Iwan Iljin, gemalt von Nesterow im Jahr 1921 © GemeinfreiAls eingeschworener Gegner der Bolschewiki engagierte sich Iljin im Bürgerkrieg auf der Seite der Weißen. Er wurde sechs Mal verhaftet und schließlich zum Tode verurteilt. Das Urteil wurde jedoch nicht vollstreckt. 1922 musste er Sowjetrussland auf einem der Philosophenschiffe verlassen (gemeinsam mit Nikolaj Berdjajew, Sergej Trubezkoj und Simon Frank). Im Berlin der Weimarer Republik arbeitete er als Professor am Russischen Wissenschaftlichen Institut. Zum Hitlerregime hatte Iljin ein ambivalentes Verhältnis. Einerseits begrüßte er den Widerstand gegen den Bolschewismus, andererseits lehnte er das totalitäre und antichristliche Gewaltregime der Nazis ab. Umgekehrt blickten auch die neuen Machthaber immer misstrauischer auf den russischen Patrioten. Nachdem Iljin sich geweigert hatte, antisemitische Propaganda zu betreiben, wurde er zweimal von der Gestapo verhört. Nach 1934 konnte er in Deutschland nicht mehr öffentlich auftreten und publizieren.1

Eingeschworener Gegner der Bolschewiki

Iljin löste mit seinem Buch Über den gewaltsamen Widerstand gegen das Böse aus dem Jahr 1925 eine intensive Debatte über das Verhältnis von Politik und Gewalt aus.

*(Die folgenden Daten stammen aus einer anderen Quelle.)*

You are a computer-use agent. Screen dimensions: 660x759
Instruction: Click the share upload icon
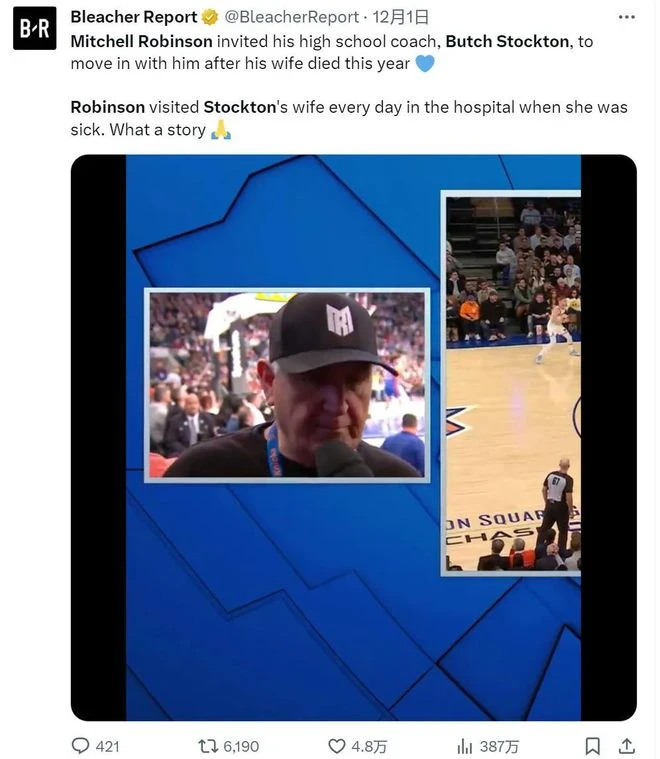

Er setzte sich in diesem umfangreichen philosophischen Werk polemisch mit Lew Tolstois berühmtem moralischen Grundsatz „Widerstehe dem Bösen nicht mit Gewalt“ auseinander. Tolstoi hatte argumentiert, dass gewaltsamer Widerstand gegen das Böse nur neues Unrecht hervorbringe. Iljin verfasste sein Buch unter dem unmittelbaren Eindruck der bolschewistischen Machtergreifung und des russischen Bürgerkriegs. Er rief auf zum Mut „zu verhaften, zu verurteilen und zu erschießen“. In einer Reihe von Vorträgen vor russischen Exilanten in ganz Europa verwies Iljin auf das Vorbild des Erzengels Michael und des Drachentöters Georg und hielt fest: „Wir werden dann siegen, wenn unser Schwert wie Liebe und Gebet sein wird, unser Gebet und unsere Liebe aber das Schwert!“ Die gewaltsame Bekämpfung des Bösen stellt aus Iljins Sicht ein notwendiges Übel dar, durch das der Verteidiger des Guten aber Schuld auf sich lädt. Nur eine anschließende religiöse Askese könne den Gotteskämpfer wieder sittlich läutern. 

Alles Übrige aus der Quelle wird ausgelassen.